I am running Bash version 4.2.25. Here is my code:
#!/usr/bin/env bash
string="one:two:three:four"
# without quotes
IFS=: read -ra array_1 <<< $string
for i in "${array_1[@]}"; do printf "i = [$i]\n"; done
# output:
# i = [one two three four]
# with quotes
IFS=: read -ra array_2 <<< "$string"
for i in "${array_2[@]}"; do printf "i = [$i]\n"; done
# output:
# i = [one]
# i = [two]
# i = [three]
# i = [four]
What explains the difference in behavior?
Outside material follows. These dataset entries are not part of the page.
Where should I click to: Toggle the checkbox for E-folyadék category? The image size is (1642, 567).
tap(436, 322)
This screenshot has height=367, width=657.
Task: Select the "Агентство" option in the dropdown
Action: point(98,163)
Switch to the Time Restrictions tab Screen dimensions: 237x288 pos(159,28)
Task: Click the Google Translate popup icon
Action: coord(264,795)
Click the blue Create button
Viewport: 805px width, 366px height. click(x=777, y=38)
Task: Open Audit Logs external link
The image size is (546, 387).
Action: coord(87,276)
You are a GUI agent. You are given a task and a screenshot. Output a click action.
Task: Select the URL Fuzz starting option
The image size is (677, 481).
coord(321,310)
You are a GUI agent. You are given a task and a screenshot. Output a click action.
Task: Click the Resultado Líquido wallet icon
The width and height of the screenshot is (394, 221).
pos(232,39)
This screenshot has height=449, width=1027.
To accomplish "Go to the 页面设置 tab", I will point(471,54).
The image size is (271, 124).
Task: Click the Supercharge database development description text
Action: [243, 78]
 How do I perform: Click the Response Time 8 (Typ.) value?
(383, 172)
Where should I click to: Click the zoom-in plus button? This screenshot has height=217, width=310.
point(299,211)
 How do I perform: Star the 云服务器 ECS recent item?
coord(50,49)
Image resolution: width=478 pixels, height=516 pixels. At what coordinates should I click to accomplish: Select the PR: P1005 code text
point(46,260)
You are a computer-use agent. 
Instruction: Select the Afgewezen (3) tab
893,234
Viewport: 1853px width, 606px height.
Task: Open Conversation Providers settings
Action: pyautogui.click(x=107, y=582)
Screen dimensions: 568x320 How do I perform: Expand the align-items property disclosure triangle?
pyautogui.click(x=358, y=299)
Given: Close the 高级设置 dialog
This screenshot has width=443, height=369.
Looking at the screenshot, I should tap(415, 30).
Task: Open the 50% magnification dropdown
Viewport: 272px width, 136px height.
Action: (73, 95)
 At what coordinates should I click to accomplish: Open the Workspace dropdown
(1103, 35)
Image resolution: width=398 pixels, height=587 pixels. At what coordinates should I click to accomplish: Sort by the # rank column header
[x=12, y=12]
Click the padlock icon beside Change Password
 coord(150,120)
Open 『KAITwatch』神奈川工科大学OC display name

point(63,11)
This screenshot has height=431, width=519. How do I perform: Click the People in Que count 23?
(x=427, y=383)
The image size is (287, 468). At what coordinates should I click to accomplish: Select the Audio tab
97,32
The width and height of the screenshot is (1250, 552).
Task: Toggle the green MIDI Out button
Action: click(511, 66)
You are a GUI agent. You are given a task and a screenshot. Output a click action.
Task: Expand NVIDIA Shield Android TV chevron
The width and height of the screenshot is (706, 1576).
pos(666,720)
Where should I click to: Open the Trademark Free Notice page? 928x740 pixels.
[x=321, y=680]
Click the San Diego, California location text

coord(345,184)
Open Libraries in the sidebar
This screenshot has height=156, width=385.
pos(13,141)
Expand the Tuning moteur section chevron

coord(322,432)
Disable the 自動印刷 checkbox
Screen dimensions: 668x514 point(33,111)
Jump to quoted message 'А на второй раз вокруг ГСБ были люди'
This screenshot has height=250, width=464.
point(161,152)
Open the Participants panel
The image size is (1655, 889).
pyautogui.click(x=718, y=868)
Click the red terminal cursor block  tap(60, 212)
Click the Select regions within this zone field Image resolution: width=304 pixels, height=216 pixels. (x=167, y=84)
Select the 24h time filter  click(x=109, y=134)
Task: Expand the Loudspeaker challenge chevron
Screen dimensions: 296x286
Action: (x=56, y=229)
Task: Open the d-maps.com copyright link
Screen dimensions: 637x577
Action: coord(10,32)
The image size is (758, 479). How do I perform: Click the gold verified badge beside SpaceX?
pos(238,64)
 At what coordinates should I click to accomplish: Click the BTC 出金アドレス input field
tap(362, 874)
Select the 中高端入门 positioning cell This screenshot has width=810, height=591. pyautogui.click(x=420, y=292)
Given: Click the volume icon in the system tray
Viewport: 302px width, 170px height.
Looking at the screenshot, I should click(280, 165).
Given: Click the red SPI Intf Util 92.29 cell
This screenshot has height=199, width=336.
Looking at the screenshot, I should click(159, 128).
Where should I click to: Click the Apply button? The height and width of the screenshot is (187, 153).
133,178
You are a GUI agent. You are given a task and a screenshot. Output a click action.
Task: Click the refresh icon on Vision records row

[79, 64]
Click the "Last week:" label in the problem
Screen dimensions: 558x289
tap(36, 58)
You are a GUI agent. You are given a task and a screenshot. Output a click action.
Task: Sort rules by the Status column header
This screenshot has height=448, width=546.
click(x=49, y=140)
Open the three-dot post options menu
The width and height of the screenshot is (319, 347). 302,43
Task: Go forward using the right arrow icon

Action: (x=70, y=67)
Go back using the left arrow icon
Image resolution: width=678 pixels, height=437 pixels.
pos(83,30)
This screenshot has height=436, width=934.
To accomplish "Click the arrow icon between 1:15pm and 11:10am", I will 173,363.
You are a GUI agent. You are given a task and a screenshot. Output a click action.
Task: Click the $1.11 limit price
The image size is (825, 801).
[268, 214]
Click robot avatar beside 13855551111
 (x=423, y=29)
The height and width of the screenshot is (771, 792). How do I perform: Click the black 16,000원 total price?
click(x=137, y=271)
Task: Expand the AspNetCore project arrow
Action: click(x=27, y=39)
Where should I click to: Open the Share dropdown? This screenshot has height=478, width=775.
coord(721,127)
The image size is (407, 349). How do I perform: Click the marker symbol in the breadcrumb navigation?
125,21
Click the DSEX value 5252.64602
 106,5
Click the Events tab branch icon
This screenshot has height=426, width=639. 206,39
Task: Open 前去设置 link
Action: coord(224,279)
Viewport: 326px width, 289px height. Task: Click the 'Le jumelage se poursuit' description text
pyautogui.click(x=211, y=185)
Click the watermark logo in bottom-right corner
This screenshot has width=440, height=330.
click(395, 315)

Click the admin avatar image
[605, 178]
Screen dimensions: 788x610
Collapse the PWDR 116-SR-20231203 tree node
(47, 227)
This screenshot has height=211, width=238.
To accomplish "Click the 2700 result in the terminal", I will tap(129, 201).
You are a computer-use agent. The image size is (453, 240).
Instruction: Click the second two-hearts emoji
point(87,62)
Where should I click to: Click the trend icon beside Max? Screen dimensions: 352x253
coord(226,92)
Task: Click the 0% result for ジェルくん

I'm unable to reproduce your problem on Linux with bash 4.2.46 and bash 4.3.30. However, here's an adapted version that does show the described behavior:
string="one:two:three:four"
IFS=:
read -ra array_1 <<< $string
for i in "${array_1[@]}"; do printf "i = [$i]\n"; done
# i = [one two three four]
read -ra array_2 <<< "$string"
for i in "${array_2[@]}"; do printf "i = [$i]\n"; done
# i = [one]
# i = [two]
# i = [three]
# i = [four]
This happens because variables are not actually split on spaces, they're split on $IFS (which defaults to space, tab and linefeed).
Since we've overridden $IFS, it's values with colons we have to be careful about quoting. Spaces no longer matter.
The source code shows that Bash hardcodes a space in string_list, called through write_here_string. When IFS does not include a space, a string that expands to multiple words will no longer be read into tokens along similar lines, making the difference more pronounced.
PS: This is a good example of why we should always quote our variables, even when we know what they contain.